During the summit, attendees were challenged to suggest actions that might be taken within 100 days to make a difference in the county's homeless problem.

Some of those ideas included: providing information through social media and fair events on how people can access housing resources; identifying 10 new landlords who are willing to rent housing at federal fair market rates; and training landlords on working with tenants who have disabilities, don't speak English or are survivors of domestic violence.

Robinson-Confer, who is a graduate student at the University of Pittsburgh, said the Youth Action Board recently made strides regionally in addressing homelessness.
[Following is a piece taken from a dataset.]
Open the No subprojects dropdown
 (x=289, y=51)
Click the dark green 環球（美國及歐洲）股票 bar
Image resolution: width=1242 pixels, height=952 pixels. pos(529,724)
It has been involved in the distribution of a $3.7 million federal grant awarded to develop a plan for alleviating homelessness among youths 25 or younger and to fund associated projects.

"We were part of the voting process, and we reviewed requests for proposals," she said.

Westmoreland Community Action, a Greensburg-based nonprofit that is a WHAT partner, received a two-year grant, of $1.2 million per year, to initiate a youth-focused housing program, said Dan Giovannelli, vice president of community investments for the nonprofit.

That program includes 24 housing units that will be available to youths through an emergency subsidy, with the goal of transitioning to permanent housing, Giovannelli said.

"The staff will actively go into communities and work with schools to identify youths we can serve," he said. "It meets immediate needs but also opens the door to longer-term services, if necessary.

"In New Kensington, we were working with a football program and identified a youth who had some needs. We were able to provide food and emergency supplies."

Mandy Zalich, CEO of Westmoreland Community Action, said an array of options is needed to provide housing for those in the county who lack it.

"It's not always going to be home ownership, it's not always going to be a single-apartment rental and it's not always going to be a shelter," she said. "Every family and every individual is going to be different. We need more options across the spectrum for everybody."